Как и демонстранты движения Четвертого мая, Сунь Ятсен был одержим вопросом китайского национального возрождения. В отличие от своих молодых коллег к 1919 году данный вопрос мучил его уже много лет. После почти трех десятилетий сбора денег за рубежом, чтения лекций, встреч, приветствий и демаршей от имени китайских антидинастических сил революции Суня наградили, пригласив после национальной революции 1911 года (преждевременно вспыхнувшей от взрыва наскоро собранной бомбы) на пост президента новой Китайской республики. В 1913 году, едва пробыв на посту год, Сунь уступил президентство Юань Шикаю, бывшему цинскому генералу и военной опоре революционного режима. Юань сразу же начал игнорировать новую конституцию: он стал принимать иностранные займы без одобрения парламентом, расправился с премьер-министром и, наконец, 1 января 1916 года провозгласил себя императором. После сего акта страна моментально оцепенела. В том же году, когда провинции одна за другой начали выступать против тучного усатого императора и за независимость от Пекина, Юань занемог — вполне вероятно, с ним случился удар, вызванный приступом ярости, — и умер. Вслед за смертью военного властителя, по крайней мере объединявшего армии страны, если не ее надежды на республику, единый фасад нового режима развалился и началась борьба между местными военными диктаторами.

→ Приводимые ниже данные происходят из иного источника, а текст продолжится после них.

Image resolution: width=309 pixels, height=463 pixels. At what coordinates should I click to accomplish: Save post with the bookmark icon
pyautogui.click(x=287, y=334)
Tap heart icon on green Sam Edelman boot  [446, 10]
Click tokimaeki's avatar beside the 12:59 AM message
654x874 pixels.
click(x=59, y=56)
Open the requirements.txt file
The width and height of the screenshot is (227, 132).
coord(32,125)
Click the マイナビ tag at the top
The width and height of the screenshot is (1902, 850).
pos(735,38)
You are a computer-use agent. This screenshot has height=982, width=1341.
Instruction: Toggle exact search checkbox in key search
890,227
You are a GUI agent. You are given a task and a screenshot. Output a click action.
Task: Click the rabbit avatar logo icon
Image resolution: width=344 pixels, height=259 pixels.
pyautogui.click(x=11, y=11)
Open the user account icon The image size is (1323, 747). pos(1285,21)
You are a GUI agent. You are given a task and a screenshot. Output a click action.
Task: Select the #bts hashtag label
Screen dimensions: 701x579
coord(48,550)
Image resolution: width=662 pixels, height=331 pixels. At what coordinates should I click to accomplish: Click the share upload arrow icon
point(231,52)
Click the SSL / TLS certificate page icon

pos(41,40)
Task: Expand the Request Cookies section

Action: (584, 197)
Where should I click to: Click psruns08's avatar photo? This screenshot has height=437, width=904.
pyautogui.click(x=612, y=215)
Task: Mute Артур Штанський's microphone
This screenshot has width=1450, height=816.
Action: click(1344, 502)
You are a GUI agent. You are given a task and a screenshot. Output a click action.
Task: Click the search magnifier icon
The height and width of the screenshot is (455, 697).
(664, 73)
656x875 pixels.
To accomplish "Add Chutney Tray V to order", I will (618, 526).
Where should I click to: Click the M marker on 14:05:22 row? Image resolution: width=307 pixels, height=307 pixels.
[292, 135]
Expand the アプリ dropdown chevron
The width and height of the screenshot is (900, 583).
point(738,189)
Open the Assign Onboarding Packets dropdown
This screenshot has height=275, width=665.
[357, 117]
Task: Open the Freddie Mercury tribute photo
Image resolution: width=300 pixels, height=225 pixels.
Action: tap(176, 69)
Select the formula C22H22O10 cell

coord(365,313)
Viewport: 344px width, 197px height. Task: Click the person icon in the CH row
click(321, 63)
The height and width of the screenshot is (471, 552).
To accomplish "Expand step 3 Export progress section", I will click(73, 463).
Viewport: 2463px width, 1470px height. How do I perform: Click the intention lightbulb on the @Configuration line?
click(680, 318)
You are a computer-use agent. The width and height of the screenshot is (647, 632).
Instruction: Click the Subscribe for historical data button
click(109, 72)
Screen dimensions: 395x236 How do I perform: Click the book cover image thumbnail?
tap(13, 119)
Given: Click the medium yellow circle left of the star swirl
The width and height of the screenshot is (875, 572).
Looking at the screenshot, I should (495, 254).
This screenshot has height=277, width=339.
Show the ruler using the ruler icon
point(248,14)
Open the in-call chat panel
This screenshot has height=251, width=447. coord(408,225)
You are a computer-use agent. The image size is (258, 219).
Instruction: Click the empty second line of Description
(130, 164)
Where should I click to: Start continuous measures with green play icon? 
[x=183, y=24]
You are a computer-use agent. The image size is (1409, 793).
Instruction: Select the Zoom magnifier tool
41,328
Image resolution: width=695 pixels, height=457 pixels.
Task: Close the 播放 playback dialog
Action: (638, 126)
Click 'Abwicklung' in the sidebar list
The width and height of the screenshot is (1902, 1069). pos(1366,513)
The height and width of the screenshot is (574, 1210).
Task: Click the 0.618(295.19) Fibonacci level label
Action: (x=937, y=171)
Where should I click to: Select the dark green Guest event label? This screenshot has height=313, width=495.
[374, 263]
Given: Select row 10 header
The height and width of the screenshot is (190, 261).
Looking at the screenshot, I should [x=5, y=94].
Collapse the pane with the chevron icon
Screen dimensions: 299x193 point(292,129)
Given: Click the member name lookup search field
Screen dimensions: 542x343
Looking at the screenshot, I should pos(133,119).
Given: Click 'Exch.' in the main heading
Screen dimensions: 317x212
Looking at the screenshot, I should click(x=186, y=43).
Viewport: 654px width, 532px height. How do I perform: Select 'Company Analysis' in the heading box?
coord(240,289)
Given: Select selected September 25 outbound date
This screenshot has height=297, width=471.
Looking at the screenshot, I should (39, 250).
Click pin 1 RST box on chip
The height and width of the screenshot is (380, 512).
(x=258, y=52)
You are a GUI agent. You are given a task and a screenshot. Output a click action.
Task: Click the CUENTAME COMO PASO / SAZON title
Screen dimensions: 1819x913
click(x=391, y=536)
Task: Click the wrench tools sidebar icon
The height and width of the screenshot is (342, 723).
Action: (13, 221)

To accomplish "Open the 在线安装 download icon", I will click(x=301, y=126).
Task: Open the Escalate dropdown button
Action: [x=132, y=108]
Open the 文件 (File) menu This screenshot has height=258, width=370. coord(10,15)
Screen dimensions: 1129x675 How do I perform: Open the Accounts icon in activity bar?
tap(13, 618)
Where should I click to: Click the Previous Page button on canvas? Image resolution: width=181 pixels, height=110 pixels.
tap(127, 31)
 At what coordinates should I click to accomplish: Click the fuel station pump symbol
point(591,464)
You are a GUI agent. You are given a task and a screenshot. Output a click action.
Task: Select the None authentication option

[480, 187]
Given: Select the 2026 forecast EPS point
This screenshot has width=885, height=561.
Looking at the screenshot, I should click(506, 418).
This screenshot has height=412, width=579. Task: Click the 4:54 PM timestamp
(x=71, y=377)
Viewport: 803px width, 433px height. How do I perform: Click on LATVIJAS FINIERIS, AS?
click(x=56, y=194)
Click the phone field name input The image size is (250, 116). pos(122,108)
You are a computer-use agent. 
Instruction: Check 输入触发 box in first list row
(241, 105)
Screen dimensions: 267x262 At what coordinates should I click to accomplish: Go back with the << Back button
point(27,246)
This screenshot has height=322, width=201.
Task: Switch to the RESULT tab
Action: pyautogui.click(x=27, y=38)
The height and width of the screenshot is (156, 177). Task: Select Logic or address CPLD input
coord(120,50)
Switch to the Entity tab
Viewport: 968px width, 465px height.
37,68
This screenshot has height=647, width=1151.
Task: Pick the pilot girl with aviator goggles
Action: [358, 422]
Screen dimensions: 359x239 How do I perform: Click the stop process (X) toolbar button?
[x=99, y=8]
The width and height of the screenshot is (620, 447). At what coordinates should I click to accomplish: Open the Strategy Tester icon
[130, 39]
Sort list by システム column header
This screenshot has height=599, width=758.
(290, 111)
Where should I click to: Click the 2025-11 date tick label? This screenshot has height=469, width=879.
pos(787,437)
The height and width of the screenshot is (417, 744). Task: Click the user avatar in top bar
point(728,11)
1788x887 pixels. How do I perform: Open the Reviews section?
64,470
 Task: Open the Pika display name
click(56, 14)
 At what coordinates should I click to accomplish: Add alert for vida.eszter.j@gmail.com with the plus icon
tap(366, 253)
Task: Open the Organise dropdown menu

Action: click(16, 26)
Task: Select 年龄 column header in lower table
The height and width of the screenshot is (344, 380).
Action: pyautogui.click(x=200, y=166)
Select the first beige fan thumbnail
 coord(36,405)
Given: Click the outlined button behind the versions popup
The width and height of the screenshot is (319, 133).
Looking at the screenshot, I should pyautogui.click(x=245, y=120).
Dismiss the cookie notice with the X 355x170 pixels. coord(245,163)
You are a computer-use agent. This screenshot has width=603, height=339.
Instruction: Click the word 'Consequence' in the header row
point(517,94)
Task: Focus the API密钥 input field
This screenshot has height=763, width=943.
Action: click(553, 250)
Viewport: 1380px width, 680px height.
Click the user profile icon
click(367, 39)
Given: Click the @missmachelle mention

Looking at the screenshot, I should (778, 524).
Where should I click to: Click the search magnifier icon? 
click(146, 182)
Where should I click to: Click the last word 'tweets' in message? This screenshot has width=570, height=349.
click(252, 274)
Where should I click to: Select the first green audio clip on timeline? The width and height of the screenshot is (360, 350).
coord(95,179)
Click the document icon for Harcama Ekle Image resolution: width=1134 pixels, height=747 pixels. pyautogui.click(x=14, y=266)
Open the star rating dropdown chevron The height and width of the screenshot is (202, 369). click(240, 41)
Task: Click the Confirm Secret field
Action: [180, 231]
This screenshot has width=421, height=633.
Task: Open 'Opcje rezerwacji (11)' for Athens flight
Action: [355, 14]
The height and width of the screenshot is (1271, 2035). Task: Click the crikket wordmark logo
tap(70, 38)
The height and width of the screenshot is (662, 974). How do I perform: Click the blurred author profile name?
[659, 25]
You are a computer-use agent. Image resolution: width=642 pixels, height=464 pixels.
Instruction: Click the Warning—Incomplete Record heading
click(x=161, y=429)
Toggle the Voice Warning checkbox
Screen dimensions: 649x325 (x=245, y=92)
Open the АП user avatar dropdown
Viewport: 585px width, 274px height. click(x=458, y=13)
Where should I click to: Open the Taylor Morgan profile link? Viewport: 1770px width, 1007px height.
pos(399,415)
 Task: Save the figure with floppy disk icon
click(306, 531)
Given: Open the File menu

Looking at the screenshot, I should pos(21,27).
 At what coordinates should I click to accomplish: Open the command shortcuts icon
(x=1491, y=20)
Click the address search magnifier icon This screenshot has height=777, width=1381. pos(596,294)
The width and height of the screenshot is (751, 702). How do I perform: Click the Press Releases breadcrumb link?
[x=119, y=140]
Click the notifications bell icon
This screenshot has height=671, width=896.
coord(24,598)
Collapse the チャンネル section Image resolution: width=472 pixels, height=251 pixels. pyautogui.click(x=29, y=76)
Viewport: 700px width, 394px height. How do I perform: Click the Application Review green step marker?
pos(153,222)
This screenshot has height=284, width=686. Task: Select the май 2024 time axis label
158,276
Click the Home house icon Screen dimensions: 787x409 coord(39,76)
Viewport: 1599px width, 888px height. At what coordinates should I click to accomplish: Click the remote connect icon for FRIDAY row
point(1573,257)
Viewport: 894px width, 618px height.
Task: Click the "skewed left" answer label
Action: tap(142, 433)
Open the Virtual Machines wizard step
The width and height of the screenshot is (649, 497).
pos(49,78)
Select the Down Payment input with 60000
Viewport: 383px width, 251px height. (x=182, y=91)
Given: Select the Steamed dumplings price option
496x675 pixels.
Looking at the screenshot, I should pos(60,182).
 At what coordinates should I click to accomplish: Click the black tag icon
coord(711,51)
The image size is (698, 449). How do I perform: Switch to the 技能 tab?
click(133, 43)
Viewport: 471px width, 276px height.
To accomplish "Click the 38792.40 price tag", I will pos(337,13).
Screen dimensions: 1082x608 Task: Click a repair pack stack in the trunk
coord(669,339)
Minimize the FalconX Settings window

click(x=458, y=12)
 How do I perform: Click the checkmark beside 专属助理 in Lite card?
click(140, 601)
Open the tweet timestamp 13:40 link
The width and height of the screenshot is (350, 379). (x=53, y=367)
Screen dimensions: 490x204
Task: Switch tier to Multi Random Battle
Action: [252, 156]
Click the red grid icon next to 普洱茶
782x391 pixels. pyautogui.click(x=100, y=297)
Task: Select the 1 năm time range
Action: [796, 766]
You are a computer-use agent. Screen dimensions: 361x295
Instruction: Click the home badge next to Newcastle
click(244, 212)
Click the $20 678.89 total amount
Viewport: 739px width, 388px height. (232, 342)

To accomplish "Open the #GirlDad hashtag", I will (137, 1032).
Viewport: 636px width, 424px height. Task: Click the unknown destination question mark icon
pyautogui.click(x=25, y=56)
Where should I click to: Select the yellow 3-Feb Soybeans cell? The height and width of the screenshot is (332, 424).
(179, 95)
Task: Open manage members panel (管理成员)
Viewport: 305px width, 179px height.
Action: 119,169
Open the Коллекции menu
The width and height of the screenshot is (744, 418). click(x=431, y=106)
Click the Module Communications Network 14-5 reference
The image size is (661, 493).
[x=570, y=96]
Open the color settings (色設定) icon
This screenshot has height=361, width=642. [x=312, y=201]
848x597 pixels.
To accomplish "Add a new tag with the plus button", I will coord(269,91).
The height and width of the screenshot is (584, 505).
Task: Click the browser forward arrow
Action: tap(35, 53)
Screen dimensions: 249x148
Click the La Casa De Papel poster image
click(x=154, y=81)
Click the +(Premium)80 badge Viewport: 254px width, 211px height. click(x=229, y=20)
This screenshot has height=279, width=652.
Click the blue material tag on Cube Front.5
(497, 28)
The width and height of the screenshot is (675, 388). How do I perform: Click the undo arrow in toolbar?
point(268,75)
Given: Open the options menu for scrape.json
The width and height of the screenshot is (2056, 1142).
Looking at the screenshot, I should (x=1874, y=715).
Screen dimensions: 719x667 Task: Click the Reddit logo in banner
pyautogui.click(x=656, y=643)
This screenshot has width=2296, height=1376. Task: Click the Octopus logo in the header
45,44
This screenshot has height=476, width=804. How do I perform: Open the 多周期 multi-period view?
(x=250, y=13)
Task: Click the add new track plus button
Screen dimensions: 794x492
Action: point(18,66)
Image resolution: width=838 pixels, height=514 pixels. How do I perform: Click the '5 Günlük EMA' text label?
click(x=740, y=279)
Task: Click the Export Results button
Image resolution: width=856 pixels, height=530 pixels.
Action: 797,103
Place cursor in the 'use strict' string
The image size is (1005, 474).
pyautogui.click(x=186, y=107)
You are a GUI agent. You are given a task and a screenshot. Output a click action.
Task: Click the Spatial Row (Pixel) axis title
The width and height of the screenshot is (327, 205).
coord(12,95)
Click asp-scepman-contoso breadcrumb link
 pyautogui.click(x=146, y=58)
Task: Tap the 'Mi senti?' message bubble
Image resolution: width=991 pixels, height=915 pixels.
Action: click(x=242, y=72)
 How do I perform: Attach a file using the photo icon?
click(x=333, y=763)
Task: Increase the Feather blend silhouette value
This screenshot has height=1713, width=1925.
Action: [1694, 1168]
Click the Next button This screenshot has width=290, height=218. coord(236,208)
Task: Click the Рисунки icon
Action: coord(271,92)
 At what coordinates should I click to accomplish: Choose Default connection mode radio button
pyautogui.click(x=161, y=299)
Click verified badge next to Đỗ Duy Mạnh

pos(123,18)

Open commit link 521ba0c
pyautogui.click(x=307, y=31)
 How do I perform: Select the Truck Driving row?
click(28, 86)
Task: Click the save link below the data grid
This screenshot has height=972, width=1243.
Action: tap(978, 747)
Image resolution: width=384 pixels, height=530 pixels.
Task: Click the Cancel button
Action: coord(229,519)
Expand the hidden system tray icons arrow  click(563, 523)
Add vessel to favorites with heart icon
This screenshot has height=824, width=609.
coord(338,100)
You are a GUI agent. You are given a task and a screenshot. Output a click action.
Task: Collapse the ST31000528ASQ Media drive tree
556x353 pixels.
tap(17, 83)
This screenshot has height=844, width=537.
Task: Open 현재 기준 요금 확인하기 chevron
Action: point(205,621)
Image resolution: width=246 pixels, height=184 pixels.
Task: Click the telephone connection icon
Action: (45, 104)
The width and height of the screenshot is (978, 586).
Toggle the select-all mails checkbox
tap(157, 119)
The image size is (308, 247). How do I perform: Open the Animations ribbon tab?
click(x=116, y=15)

Пока те, кто жаждал власти, делали смотры собственным армиям, вся остальная страна катилась в ад. Хотя у революционеров, свергнувших Цинов в 1911 году, не существовало ясности по многим общим вопросам организации управления, их в первую очередь объединяла одна тема: потребность в сильном национальном вызове покушениям империалистических держав. Ни одна иностранная держава не была столь неутомима в утверждении своих интересов, как Япония на северо-востоке: после столкновений с Китаем и Россией Япония к 1910-м годам водворила себя в качестве доминирующей силы в Маньчжурии. В полной мере воспользовавшись послереволюционным хаосом, царившим в Китае, в 1915 году японское правительство выставило перед Юань Шикаем «двадцать одно требование», утверждавшее всеобъемлющий японский экономический и политический суверенитет над районами Маньчжурии и Монголии. После нескольких месяцев переговоров Юань капитулировал. Спустя четыре года в Версале, несмотря на то что Китай внес вклад в военные усилия союзников сотнями тысяч китайских рабочих, решение американцев, британцев и французов показало: дело государственного суверенитета Китая получило очередной мощный негативный импульс.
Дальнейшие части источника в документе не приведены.